Please return only the lines from the one showing "Instruction: Click 'Geen" to the end of the entries, keeping both ends and dropping every picture.

§

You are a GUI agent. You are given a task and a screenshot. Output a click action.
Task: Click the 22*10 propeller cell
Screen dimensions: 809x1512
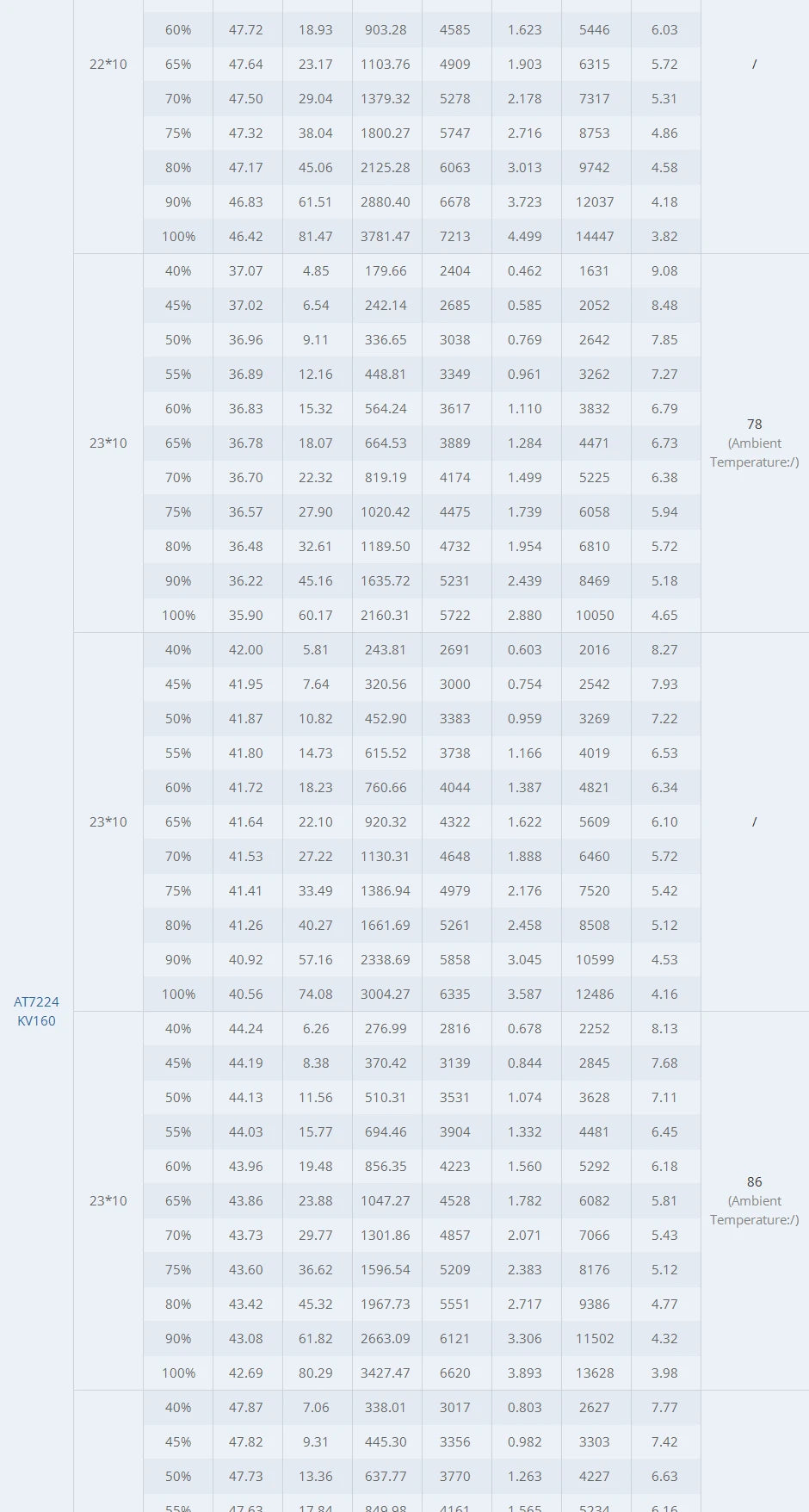pyautogui.click(x=108, y=65)
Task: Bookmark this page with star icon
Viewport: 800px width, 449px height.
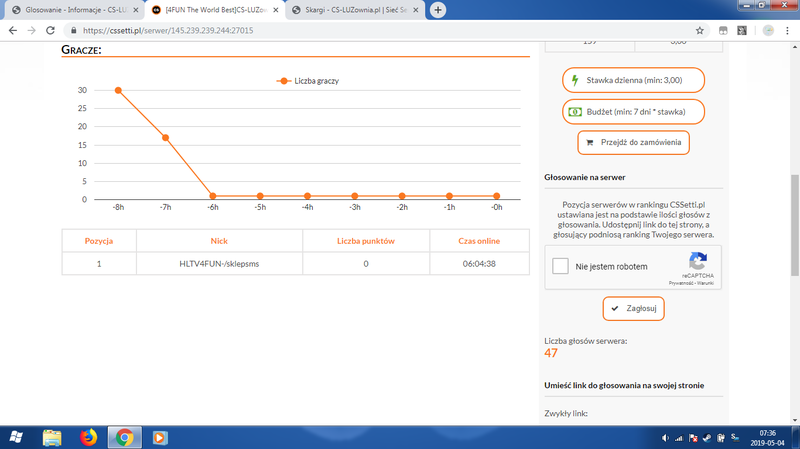Action: tap(699, 31)
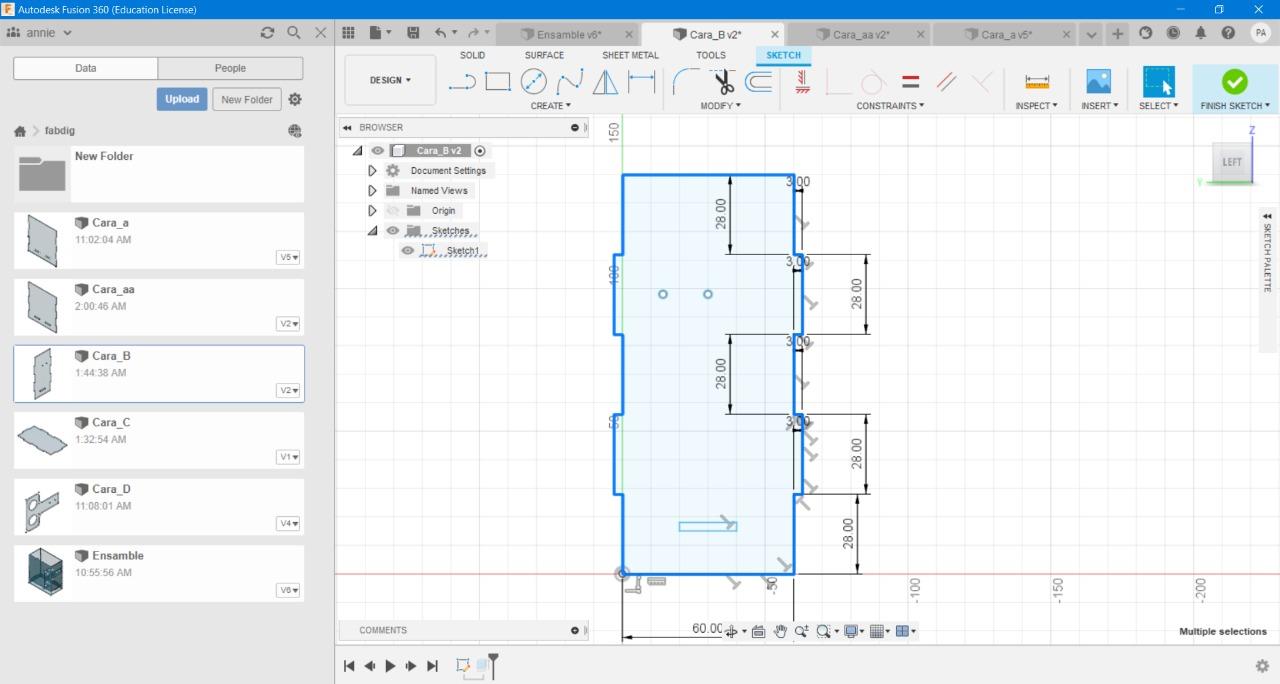Activate the Trim scissors tool
Viewport: 1280px width, 684px height.
[723, 82]
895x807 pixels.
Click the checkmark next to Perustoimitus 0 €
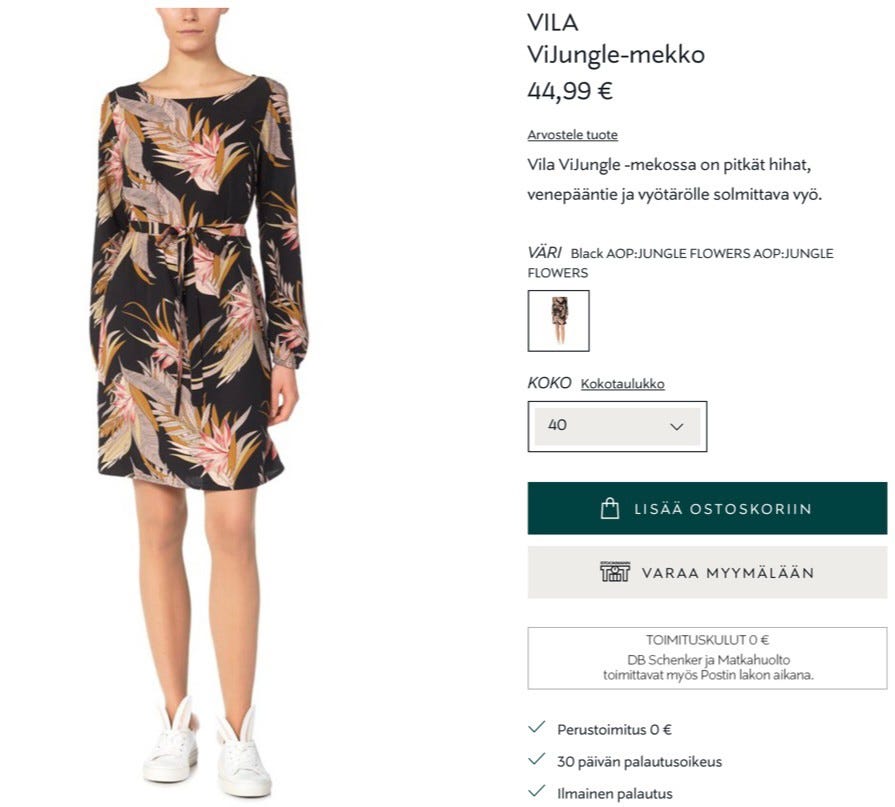(x=537, y=727)
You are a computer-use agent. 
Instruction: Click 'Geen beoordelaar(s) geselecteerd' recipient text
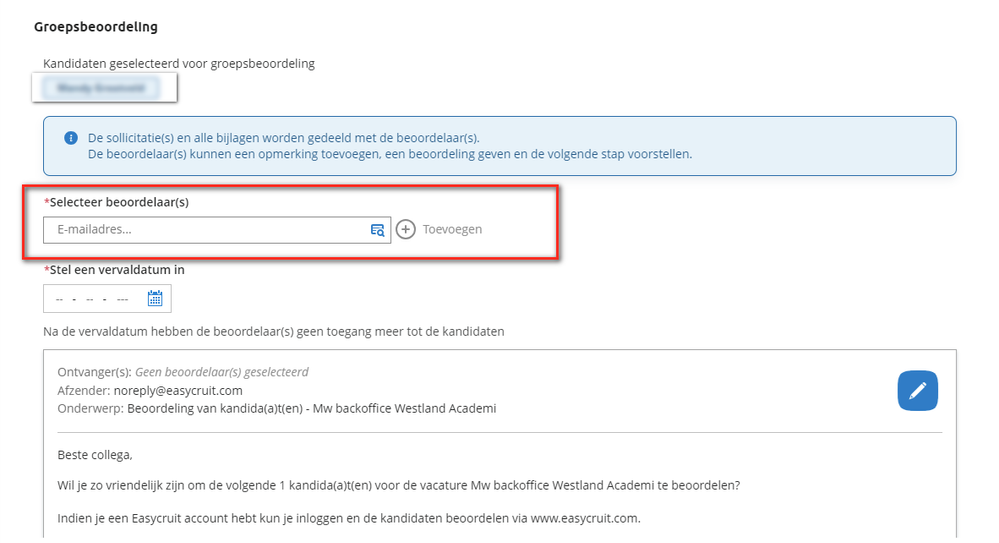point(222,372)
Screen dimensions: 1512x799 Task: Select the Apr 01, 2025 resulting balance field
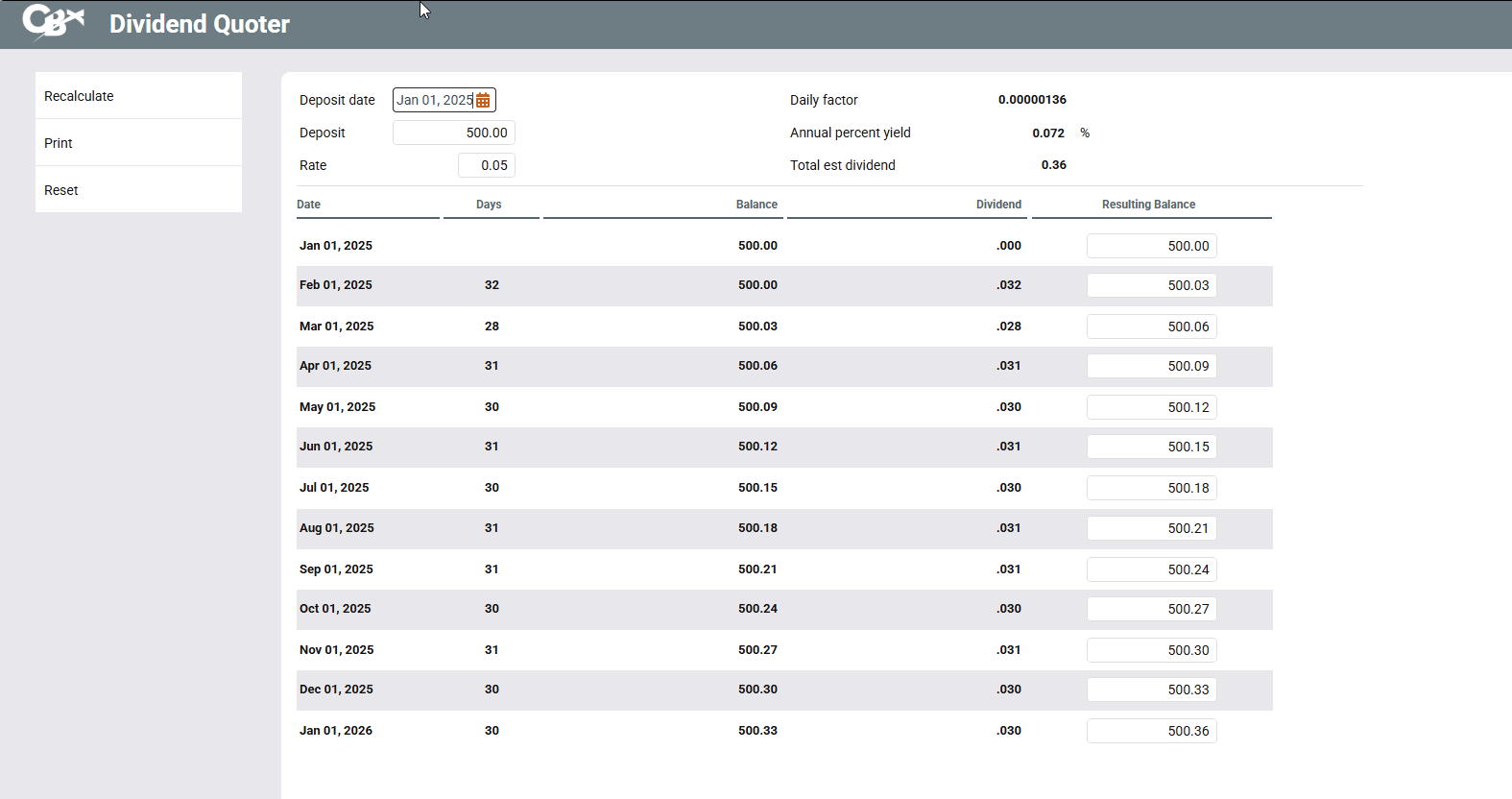pyautogui.click(x=1151, y=366)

§

=== Response to the exercise ===
Instruction: Click 'Geen beoordelaar(s) geselecteerd' recipient text
point(222,372)
Screen dimensions: 1512x799 Task: Select the Apr 01, 2025 resulting balance field
pyautogui.click(x=1151, y=366)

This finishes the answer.